Très légère reprise du marché du livre de langue française en Belgique

Après quatre années négatives, le marché du livre imprimé de langue française en Belgique a enregistré une très légère augmentation (+0,6%) en 2015, ressort-il du bilan présenté mercredi par le Service général des lettres et du livre (SGLL) de la Fédération Wallonie-Bruxelles.

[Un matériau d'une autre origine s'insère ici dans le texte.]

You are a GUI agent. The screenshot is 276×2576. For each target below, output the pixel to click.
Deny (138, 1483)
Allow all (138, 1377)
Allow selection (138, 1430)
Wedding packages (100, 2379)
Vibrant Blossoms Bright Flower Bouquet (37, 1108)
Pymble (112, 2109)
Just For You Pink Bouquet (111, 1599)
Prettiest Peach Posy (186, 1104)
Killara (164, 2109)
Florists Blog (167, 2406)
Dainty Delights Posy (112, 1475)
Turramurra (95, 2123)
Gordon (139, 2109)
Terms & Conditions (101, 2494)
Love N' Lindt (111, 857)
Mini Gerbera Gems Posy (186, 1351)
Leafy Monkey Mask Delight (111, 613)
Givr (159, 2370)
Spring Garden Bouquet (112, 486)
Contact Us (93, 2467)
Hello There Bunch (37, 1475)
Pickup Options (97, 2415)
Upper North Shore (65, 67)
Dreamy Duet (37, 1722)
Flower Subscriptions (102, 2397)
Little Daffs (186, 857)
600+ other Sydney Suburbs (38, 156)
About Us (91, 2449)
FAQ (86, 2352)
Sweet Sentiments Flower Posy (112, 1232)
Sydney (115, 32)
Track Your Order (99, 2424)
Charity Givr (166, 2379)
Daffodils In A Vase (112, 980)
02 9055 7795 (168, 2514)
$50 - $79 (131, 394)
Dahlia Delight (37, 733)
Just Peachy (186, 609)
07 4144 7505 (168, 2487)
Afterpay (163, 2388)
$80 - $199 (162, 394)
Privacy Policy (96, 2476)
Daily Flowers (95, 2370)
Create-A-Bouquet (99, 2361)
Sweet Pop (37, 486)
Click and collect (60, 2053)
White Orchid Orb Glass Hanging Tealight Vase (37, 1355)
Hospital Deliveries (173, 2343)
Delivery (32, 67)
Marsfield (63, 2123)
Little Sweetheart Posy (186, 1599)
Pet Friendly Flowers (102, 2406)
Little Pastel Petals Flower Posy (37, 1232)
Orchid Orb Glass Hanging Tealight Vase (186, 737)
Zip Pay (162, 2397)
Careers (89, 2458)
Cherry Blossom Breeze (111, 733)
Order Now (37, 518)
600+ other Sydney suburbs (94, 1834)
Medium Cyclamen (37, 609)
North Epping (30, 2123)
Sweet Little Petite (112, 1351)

Ce marché s'est élevé l'an dernier à 245 millions d'euros, soit une augmentation de 0,6% par rapport à 2014. Cette hausse est moins marquée si l'on tient compte de l'inflation puisqu'elle représente alors 0,1%, nuance Benoît Dubois, président de l'Association des éditeurs belges (Adeb). Trois secteurs tirent cette évolution positive: le scolaire, la littérature générale et la bande dessinée.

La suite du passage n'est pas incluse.